Fig. 6. In silico inhalation study of PRS-220 in 3 human subjects shows a broad deposition pattern of PRS-220 containing aerosol in healthy and IPF lungs.

a CT image analysis and segmentation of fibrotic tissue (red) and b airways, lungs, and lobes (left) as first step of the subject-specific model generation process. Generation of the full 16-generation tree of conducting airways (right) and viscoelastic alveolar clusters (Supplementary Fig. 4) based on segmented volumetric information and a physiology-based, space-filling growth algorithm. c Final pattern of deposited PRS-220 aerosol particles after simulation of airflow, particle transport and deposition for one complete breathing cycle. d Mass fraction of deposited aerosol per category: Mouth/throat (green), conducting airways (orange), alveolar tissue (blue), and exhaled (brown). e Normalized concentration of deposited aerosol mass per volume for healthy vs. fibrotic regions of the lungs (mild case = orange; severe case = red). Values smaller/>100% indicate under/over-proportional deposition in the respective sub-volume.

Fig. 7. CCN2 inhibition by PRS-220 attenuates fibrotic remodeling in a human precision cut lung slice (PCLS) model of IPF.
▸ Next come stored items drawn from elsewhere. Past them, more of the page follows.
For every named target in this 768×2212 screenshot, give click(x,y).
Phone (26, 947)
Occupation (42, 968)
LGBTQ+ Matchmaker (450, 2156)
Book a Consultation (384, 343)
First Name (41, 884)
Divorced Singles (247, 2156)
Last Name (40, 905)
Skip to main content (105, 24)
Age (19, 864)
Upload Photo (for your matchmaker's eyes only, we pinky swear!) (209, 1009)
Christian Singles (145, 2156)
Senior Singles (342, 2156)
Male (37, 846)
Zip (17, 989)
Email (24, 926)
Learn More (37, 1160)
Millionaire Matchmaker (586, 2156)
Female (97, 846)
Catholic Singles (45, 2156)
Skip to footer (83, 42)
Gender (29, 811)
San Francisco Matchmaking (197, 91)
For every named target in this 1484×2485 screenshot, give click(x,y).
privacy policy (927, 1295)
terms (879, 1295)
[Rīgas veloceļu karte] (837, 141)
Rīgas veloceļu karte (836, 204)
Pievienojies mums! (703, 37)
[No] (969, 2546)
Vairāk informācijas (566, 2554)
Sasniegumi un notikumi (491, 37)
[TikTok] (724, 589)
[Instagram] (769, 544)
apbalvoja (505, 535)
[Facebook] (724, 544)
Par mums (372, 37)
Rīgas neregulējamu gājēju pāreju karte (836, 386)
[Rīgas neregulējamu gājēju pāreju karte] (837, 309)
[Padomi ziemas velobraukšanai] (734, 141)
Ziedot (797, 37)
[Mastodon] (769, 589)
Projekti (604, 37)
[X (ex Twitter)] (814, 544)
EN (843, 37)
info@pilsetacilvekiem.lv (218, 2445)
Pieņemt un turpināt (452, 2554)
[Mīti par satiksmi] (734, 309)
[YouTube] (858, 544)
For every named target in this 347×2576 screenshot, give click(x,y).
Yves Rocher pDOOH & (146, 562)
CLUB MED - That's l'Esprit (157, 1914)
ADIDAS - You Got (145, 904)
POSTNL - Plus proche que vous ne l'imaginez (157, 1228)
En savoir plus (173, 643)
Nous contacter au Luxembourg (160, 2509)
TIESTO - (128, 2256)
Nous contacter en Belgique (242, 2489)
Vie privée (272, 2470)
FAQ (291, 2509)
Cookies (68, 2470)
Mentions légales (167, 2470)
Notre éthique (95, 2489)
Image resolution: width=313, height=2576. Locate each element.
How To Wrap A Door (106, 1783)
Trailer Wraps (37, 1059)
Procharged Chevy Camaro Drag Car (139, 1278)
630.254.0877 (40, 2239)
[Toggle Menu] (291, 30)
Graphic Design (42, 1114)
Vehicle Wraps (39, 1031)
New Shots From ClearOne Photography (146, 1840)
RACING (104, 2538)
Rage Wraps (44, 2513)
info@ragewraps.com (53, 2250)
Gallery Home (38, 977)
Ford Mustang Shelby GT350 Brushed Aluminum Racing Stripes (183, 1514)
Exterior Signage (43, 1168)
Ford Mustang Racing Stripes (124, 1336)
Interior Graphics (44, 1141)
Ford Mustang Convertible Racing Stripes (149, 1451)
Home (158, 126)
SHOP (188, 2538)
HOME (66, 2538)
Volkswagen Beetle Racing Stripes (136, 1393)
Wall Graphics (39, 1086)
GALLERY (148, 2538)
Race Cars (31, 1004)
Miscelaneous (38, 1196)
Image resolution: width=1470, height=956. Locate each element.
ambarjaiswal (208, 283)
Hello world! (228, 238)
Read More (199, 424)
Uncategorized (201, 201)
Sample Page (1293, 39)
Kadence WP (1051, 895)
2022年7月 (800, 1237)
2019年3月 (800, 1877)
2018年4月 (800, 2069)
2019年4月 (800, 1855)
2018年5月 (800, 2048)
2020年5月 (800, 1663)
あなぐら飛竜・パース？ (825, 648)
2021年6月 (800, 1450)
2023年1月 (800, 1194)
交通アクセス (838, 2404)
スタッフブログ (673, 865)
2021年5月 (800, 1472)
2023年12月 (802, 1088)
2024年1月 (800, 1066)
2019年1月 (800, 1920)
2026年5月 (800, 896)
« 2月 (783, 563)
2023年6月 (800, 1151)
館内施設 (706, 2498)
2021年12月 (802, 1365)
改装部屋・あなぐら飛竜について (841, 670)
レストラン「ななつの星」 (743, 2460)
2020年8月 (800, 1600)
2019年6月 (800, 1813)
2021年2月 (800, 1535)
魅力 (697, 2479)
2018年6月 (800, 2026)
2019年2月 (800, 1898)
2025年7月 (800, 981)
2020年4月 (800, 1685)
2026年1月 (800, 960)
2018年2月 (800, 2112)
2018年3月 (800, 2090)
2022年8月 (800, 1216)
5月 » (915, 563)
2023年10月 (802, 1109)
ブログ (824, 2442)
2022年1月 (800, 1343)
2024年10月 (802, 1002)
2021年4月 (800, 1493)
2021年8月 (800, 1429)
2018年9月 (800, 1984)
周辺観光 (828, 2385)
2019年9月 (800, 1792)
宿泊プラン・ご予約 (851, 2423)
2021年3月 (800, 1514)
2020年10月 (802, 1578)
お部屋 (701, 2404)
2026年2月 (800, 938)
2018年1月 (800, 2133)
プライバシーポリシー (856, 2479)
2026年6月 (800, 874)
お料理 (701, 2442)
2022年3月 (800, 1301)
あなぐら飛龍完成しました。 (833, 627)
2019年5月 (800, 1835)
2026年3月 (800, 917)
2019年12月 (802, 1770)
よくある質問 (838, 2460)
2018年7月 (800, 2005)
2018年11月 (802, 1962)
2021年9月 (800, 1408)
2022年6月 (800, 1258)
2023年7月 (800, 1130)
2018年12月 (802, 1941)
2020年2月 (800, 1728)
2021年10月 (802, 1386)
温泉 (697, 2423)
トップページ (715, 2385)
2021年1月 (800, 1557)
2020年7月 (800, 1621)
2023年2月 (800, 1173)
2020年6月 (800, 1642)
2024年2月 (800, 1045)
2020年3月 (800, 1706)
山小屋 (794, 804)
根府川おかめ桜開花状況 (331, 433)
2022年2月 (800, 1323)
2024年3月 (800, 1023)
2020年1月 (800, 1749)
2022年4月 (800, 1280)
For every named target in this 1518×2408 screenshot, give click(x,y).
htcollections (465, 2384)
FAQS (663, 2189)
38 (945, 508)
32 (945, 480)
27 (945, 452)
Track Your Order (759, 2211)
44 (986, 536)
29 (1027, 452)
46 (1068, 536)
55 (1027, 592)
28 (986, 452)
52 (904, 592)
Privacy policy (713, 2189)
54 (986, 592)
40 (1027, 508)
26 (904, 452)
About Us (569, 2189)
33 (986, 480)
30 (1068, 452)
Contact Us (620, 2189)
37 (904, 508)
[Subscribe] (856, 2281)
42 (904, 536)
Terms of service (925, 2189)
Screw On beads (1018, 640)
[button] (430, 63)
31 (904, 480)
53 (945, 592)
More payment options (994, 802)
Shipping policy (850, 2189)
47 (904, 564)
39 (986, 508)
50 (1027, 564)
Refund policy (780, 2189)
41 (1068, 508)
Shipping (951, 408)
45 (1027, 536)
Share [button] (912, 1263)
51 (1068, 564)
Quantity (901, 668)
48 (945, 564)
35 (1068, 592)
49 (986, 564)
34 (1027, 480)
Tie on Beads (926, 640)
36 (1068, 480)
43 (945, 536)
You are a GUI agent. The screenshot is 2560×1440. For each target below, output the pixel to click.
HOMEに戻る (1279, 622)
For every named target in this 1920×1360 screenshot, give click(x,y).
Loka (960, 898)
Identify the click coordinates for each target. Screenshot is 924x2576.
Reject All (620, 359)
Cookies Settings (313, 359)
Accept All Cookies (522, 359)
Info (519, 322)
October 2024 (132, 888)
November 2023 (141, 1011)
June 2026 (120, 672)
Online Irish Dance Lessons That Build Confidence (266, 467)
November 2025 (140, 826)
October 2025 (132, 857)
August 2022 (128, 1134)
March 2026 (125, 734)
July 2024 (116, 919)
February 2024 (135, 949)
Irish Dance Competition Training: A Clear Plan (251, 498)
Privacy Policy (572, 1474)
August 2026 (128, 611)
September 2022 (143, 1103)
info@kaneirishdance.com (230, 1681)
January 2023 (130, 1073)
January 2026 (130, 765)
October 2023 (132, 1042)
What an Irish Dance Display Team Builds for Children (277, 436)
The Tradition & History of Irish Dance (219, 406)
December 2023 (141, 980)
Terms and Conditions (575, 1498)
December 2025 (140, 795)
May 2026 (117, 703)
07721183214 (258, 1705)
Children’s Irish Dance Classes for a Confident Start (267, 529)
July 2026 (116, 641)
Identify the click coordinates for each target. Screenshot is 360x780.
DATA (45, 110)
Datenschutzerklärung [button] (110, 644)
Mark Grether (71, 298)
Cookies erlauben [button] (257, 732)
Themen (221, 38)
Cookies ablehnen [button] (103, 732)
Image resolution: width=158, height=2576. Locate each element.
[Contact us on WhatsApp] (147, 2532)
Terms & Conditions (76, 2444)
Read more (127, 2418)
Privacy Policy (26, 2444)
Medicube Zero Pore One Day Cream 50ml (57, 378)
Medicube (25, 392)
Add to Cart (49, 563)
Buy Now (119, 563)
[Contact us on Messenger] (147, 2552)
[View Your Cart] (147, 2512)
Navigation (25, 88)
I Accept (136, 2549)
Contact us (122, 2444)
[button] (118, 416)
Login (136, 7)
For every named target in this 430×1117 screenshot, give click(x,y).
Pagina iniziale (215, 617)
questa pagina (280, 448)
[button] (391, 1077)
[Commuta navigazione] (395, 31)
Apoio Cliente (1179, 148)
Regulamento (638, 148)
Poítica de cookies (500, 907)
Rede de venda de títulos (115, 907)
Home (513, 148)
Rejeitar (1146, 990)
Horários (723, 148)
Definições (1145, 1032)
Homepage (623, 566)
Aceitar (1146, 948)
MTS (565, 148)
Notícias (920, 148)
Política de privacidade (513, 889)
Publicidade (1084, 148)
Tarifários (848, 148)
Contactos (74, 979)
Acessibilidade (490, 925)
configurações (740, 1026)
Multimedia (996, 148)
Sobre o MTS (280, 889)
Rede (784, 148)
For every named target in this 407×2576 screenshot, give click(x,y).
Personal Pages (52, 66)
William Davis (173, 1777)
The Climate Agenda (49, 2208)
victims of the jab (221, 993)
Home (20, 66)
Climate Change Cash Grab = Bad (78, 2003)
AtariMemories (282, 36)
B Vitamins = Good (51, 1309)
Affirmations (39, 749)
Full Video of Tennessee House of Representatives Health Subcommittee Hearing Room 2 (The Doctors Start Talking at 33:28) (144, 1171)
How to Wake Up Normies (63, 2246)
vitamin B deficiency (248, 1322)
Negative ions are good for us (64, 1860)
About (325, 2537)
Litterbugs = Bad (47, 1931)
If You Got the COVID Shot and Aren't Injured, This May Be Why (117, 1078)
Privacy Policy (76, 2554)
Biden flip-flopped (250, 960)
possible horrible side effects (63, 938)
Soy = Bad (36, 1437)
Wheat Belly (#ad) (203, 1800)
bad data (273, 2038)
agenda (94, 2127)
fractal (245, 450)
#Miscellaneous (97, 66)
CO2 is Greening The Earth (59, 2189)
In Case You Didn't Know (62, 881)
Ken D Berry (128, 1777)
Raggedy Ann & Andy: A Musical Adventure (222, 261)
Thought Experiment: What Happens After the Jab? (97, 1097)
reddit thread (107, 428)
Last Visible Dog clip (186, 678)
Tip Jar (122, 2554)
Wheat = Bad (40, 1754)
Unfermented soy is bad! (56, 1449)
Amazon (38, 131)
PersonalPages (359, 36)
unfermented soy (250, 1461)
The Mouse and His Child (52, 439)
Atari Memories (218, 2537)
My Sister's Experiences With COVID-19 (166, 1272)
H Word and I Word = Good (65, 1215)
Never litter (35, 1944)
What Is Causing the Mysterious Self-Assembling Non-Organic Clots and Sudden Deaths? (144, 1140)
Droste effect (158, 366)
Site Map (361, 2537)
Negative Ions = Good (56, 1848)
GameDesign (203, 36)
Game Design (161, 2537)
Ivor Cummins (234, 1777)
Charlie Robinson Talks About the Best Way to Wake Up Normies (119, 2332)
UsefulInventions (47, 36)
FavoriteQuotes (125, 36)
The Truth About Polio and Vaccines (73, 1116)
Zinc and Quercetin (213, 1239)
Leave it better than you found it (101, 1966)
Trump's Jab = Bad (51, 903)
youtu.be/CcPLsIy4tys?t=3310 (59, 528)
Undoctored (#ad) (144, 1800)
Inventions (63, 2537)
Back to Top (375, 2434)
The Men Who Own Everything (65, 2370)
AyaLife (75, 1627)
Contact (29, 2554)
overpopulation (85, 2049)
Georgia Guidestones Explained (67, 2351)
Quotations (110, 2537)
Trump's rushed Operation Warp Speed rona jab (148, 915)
a Histopathological analysis of CCN2 expression in IPF lung tissue. Representative images of lung tissue sections from n = 16 different IPF patients are shown. b Experimental procedure of PCLS model. Created in BioRender. Pavlidou, M. (2025) https://BioRender.com/b00o965c Experimental design of an ex vivo proof of concept study to investigate the anti-fibrotic effect of CCN2 inhibition by PRS-220 in PCLS from IPF patients. PCLS were treated daily with PRS-220 (100 nM and 500 nM), pamrevlumab (100 nM) and nintedanib (2 µM). Treatment with PRS-220 vehicle served as a control. PCLS were harvested at day 5 for analysis of Collagen1A1 protein levels. Created in BioRender. Pavlidou, M. (2025) https://BioRender.com/y24t356d Collagen1A1 (COL1A1) protein analysis by Western blot with GAPDH serving as a loading control. Figure shows representative immunoblots of experiments performed with lung tissue from n = 3 IPF patients with n = 4-5 technical replicates per IPF donor. Arrows indicate COL1A1 protein bands subjected to densitometric analysis. e Densitometric analysis of COL1A1 signal in Western blots. Single data points show integrated density values (IDV) of COL1A1 signal normalized to loading control GAPDH of all technical replicates from PCLS of in total n = 3 IPF lung tissue donors (n = 4 technical replicates per treatment group for donor 1 & 2 and n = 5 per treatment group for donor 3; Kruskal-Wallis test with Dunn’s multiple comparison; ***p < 0.001, ns (not statistically significant) p > 0.05). Source data are provided as a Source Data file.